Japanese video game software brand

Disk Original Group (ディスク・オリジナル・グループ, Disuku Orijinaru Grūpu), usually abbreviated to DOG, was a video game development collective of seven companies led by Square. Together with six other companies that developed primarily for personal computers, they released several games for the Famicom Disk System in the mid-to-late 1980s.

==History==
DOG was established in July 1986 to pool financial resources for the seven then-fledgling companies to develop independently for the Famicom. At the time of its formation, the only member with any prior involvement in the Famicom market was Square. DOG was unusual in that its other six members, active since the early days of PC gaming, were primarily developers of computer role-playing video games and adventure games.

Square was responsible for all sales and marketing under the DOG label, and the other six companies handled development and managed intellectual property rights. In-game copyright notices retain the name of the original developer. DOG and Square shared a Famicom licensee code.

All except Square and Carry Lab had previously worked together on Gall Force: Eternal Story under the name Session 61, in addition to founding another collective known as ScapTrust. The other three companies involved in the ScapTrust venture — Bothtec, BPS, and SystemSoft — did not join DOG as they were already active in the Famicom market.
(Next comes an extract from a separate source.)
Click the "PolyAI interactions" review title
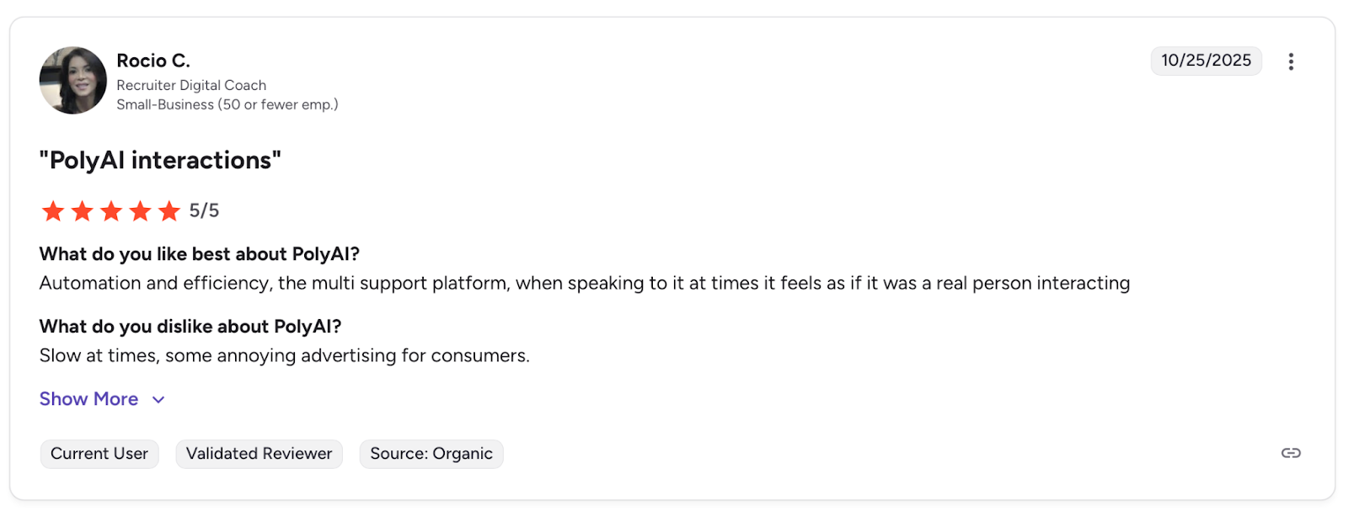Image resolution: width=1348 pixels, height=511 pixels. click(x=160, y=160)
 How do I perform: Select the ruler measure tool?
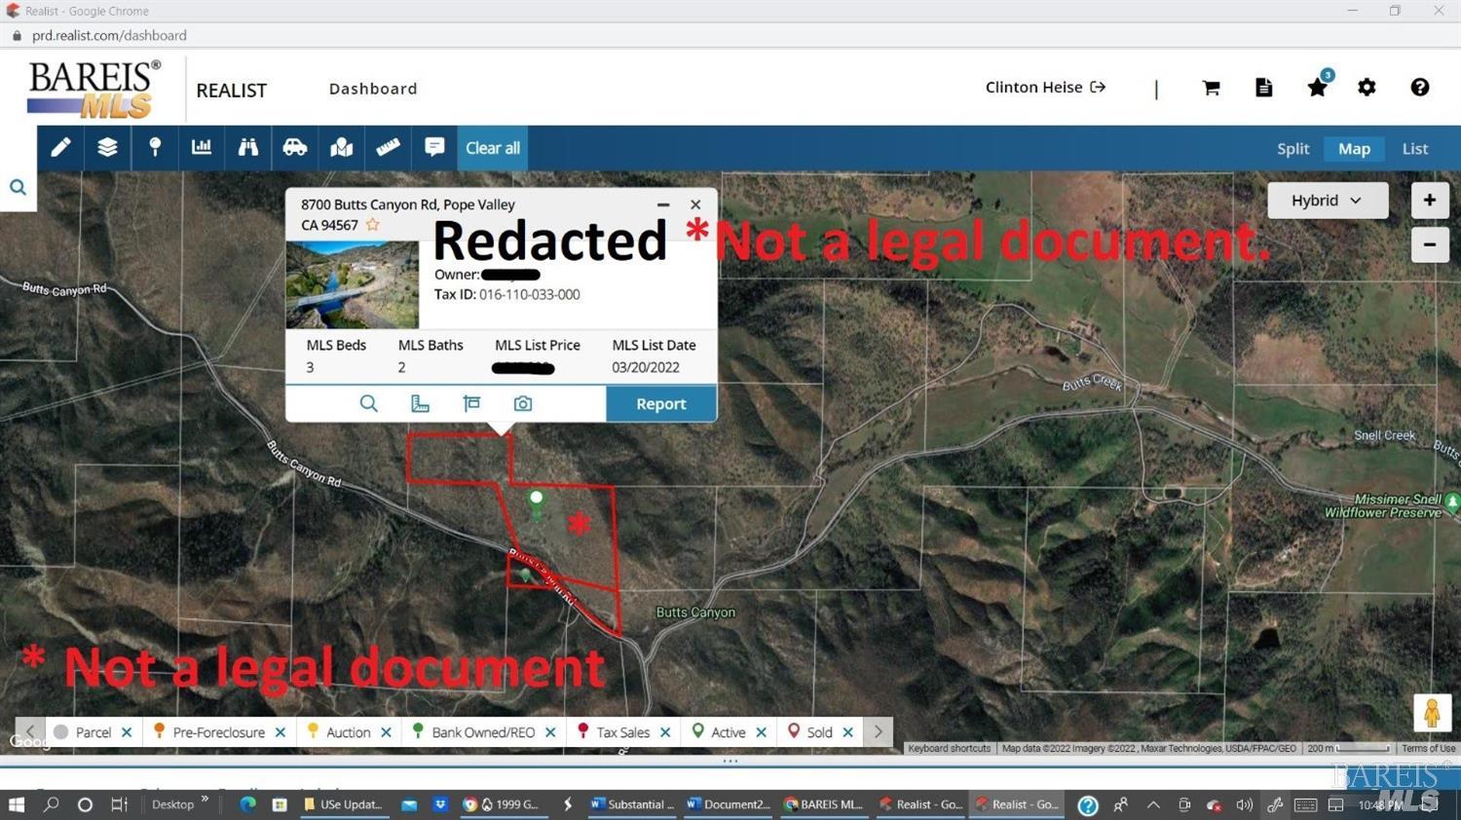click(x=388, y=147)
In 1988, when all seven companies had developed at least one game, the DOG brand came to a natural end. Factors contributing to the end of DOG include higher-capacity cartridges and battery backup saves beginning to take hold in the industry, thus obsoleting some core advantages of the floppy disk, and Disk System development generally falling out of favor.

===Members===
The seven constituent companies of DOG were:

- Square (leader)
- Carry Lab
- Xtalsoft
- System Sacom
- Thinking Rabbit
- HummingBirdSoft (Apple Mac division)
- Microcabin

All seven withdrew from video game development, most do not exist as they originally did, and Square merged with Enix to form Square Enix.

==Games==
A total of eleven games were released under the DOG brand.

- Square
- Suishō no Dragon
- The 3-D Battles of WorldRunner
- Apple Town Monogatari
- Cleopatra no Mahō

- Carry Lab
- Mystery Quest

- XTALSOFT
- Kalin no Tsurugi

- System Sacom
- Moon Ball Magic

- Thinking Rabbit
- Jikai Shōnen Mettomag

- HummingBirdSoft
- Deep Dungeon series
  - Deep Dungeon: Madō Senki
  - Yūki no Monshō: Deep Dungeon II

- Microcabin
- Akū Senki Raijin

===Canceled games===
- Square
- Seiken Densetsu: The Emergence of Excalibur

This was intended for release in 1987 as the first of a pentalogy, but ultimately cancelled. The Seiken Densetsu name and trademark were later reused for the entirely unrelated 1991 Game Boy game Seiken Densetsu: Final Fantasy Gaiden (known in North America as Final Fantasy Adventure and in Europe as Mystic Quest), the first entry in what would come to be known as the Mana series.